Traders who expect stocks to go down, also known as bears, seem to be moving out of positions in Apple. Bloomberg notes that prices of puts, or bearish bets on Apple shares, have dropped to a one-year low in the wake of Steve Jobs' resignation.
Instead of increasing equity swings, Apple shares are almost unchanged since Aug. 24 when Jobs, who turned the company into the world's biggest by market value, said he resigned. Implied volatility for three-month options at the current stock price fell to 1.07 times the level of historic volatility, down from this year's peak of 1.9 in February. Options usually rise when moves in the underlying security increase.


The stock's implied volatility has dropped 14 percent to 35.72 yesterday from this year's peak of 41.71 on Aug. 8, data compiled by Bloomberg show. Sixty-day historical volatility has risen to 33.36, the highest since July 30, 2010, the data show.

"The uncertainty hanging over the stock is removed," Jack Ablin, who helps oversee $60 billion as chief investment officer for Chicago-based Harris Private Bank, said in a telephone interview.
Cheaper puts mean the broader market feels good about Apple's prospects going forward under new CEO Tim Cook, and expect the company's record growth to continue.

Image courtesy Flickr/BlackburnPhoto

Article Link: Markets Have Faith in a Tim Cook-Led Apple


macrumors regular
Jul 18, 2008
Wirelessly posted (Mozilla/5.0 (iPod; U; CPU iPhone OS 4_3 like Mac OS X; en-us) AppleWebKit/533.17.9 (KHTML, like Gecko) Version/5.0.2 Mobile/8F190 Safari/6533.18.5)

I believe ive seen it suggested correctly here before but it's because the market had already adjusted before the announcement and didn't really need to drop farther.


macrumors 65816
Jul 1, 2002
Bruges, Belgium
Apple is 50% undervalued already, a further drop would be ludicrous. But its a crazy market at the moment, anything can happen. :p


macrumors regular
Jan 8, 2003
New York
i bought puts immediately after the announcement, because i figured for sure there would be increased selling on this news, even if just temporary. it was temporary indeed -- lasted about an hour. after that point, AAPL was all up, and i ended up losing a few hundred before finally giving up and selling my puts about a week later :/

i've long been a fan of apple, but i'm surprised the market hasn't had a stronger reaction to this. consumer electronics landscape can shift quickly, and even if they continue to put out strong products for a long time, it will be difficult to maintain (let alone grow) the kind of dominance they have right now with ipad and iphone.

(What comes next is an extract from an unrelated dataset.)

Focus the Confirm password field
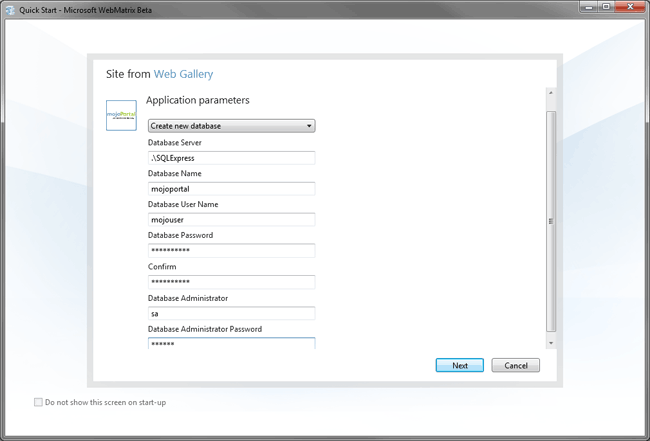This screenshot has width=650, height=441. click(x=231, y=282)
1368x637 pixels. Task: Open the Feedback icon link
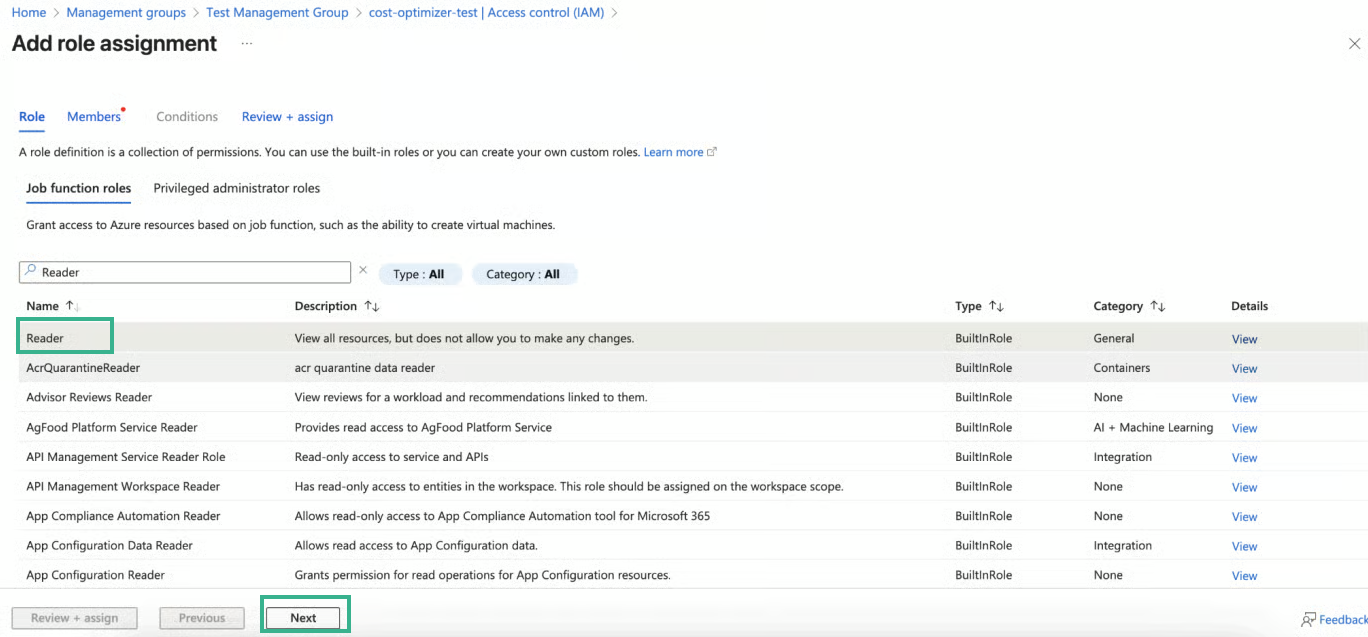click(1308, 620)
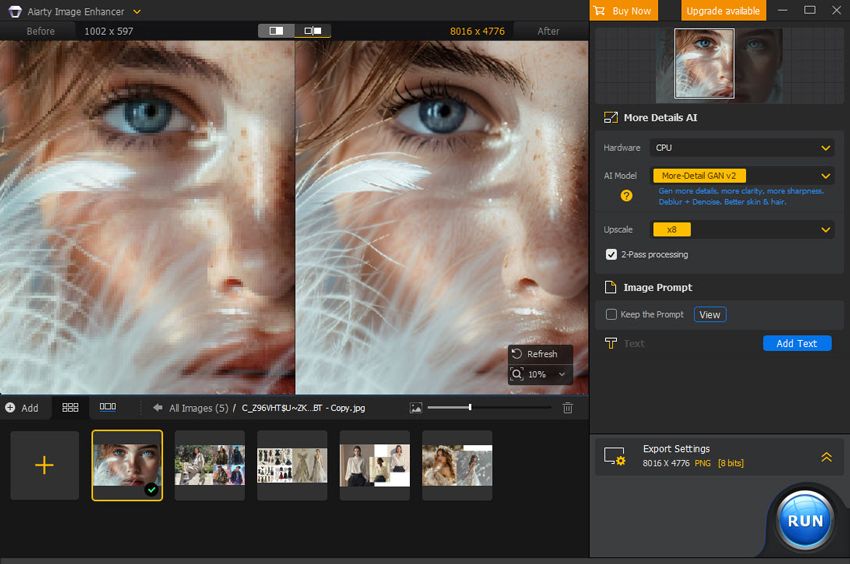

we'll see if apple can revolutionize TV soon...


macrumors 603
Mar 18, 2008
About the bear pic: I knew Macrumors had a sense of humor somewhere :D


macrumors 65816
Dec 26, 2009
Deep Space
Markets have faith in Apple.

So if Mr. Cook would spoil the food, he'd be replaced by a different cook.

This is why the markets are not nervous.

Cook is more an organizer, not a creator like Mr. Jobs.

So the markets must have faith in the fact that Apple has more creative minds to offer than the leading one which is parting.


macrumors 68000
Dec 29, 2006
Monterey CA
There are thousands of creative people at Apple. Cook will be given all sorts of good ideas to ponder.

Jobs hardly came up with all the ideas when he was there, and actually he still is and with more time to think deep thoughts. If he has an idea, he will tell Cook about it.


macrumors 65816
Dec 26, 2009
Deep Space
Good ideas come from individuals, not groups.

So, thousands of creatives doesn't mean a thing. It's about how a corporation can keep individual creatives happy and working so they come up with great ideas.

Nothing against discussion and brainstorming. It's necessary social contact. But a room of brainstorming people will not come up with a single good idea of the quality a good, creative individual can.